Current energy and environmental policymaking is essentially grounded in the products of limited monitoring and data gathering, and industry self-reporting. Data available today remain siloed, largely inaccessible to policymakers, the public, and the regulated community, creating a need for an integrated resource.  These limitations impair environmental decision making and the ability to prevent public harm.

A new generation of data-driven environmental protection is needed to enable the development of more effective and more targeted policies and precise, pragmatic regulatory interventions.  More comprehensive monitoring, analysis, and reporting incorporating existing data sets with hooks for future data resources – particularly as micro-sensing technologies, their networking potential, and citizen science mature – and could facilitate the next generation of environmental protection and energy policy.

Coupled with an ever more granular socio-environmental monitoring network, data science can be used to support regulatory activities and policymaking: predictive (forecasting), descriptive (data mining), and prescriptive (optimization and simulation), and enable continuous improvement.  This would allow businesses to more effectively monitor their own environmental performance. In short – data science through the envisioned data resource can help deliver maximum effectiveness from resource-limited government programs. Such a network can lead to increased transparency, greater accountability, improved environmental performance and outcomes, and greater compliance with environmental protection regulations, and empower communities to take their own actions on energy and environmental issues.

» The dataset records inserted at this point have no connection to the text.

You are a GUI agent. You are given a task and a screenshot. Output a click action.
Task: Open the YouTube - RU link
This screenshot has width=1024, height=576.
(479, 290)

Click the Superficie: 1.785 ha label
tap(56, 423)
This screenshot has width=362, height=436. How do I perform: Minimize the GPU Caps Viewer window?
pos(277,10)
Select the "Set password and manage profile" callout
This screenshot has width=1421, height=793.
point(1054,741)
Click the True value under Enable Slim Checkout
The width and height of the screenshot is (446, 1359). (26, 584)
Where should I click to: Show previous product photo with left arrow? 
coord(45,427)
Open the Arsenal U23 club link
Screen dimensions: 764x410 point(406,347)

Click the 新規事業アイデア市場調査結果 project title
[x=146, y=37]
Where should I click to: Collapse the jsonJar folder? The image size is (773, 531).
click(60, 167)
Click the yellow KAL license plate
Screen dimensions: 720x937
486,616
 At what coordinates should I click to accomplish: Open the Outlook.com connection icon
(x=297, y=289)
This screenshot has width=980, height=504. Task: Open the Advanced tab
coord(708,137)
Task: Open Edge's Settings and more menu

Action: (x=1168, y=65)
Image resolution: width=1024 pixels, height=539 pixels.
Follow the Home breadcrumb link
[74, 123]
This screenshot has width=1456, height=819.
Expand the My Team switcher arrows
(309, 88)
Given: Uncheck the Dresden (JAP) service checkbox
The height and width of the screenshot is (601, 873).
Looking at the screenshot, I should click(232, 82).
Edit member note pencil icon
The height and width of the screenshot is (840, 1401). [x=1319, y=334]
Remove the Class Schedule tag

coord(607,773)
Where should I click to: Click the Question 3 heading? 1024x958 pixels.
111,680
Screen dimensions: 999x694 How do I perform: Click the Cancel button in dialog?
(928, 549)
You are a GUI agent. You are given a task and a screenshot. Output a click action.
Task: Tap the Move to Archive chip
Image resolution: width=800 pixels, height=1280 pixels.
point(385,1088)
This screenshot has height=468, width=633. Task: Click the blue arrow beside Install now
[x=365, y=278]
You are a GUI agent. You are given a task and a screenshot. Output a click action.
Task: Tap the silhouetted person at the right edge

A virtual environmental quality monitoring network would bring together rich, diverse, and more granular sources of environmental data, and through the application of systems engineering and data science techniques, inform and enable more effective, evidence-based, and protective environmental policies and business decisions by the regulated community, as well as inform the public of environmental conditions that affect them and their communities in new and compelling ways.  Ultimately, the resulting data resource is envisioned as an accessible platform and application, a tool intended to better inform and improve policymaking, decision making, and environmental outcomes, and facilitate related research.

 

The Center for E3 is focusing initially on building a proof-of concept network in partnerships involving water quality in the Susquehanna River.  Initial project activities include building the network prototype by accessing available data sets:

 

  • The Center for E3 is partnering with RiverStewards to create a prototype version of the network for the Susquehanna River
  • A significant proof-of-concept of the role of data science in environmental policymaking is a partnership effort underway between the Center for E3 and the Susquehanna River Basin Commission. Kevin Purcell, Ph. D., Associate Professor of Data Science & Program Lead for the ANLY Program, and Siamak Aram, Ph. D., Assistant Professor of Analytics, and Mike Meyer, Ph.D., Assistant Professor of Earth Systems Science are leading graduate students in projects to enhance the granularity of the Commission’s analytical and decision-making capacity and to incorporate, for the first time, extensive and detailed meteorological data and management dashboarding systems.

Ongoing Center for E3 research will:

  • Identify institutional alignments, data and technology gaps, and obstacles to the development of an environmental quality monitoring network
  • Identify appropriate data science, machine learning, and networking tools and methodologies to improve predictive, descriptive, and prescriptive ability of environmental decision making and promote utilization of data acquired via the environmental monitoring network
  • Once the network approach is validated, efforts would commence to scale the network and data resources to state, regional, and larger levels
  • Design data quality standards for citizen science activities and monitoring technologies
  • Develop cheaper, more durable, and energy self-sufficient sensors and networks to enable more granular monitoring and data gathering
  • Expand the capabilities of water quality monitoring equipment/sensors to include additional parameters, chemicals (e.g. lead)

Other fields and industries are being transformed using data science, and the opportunity for environmental decision making holds no less potential.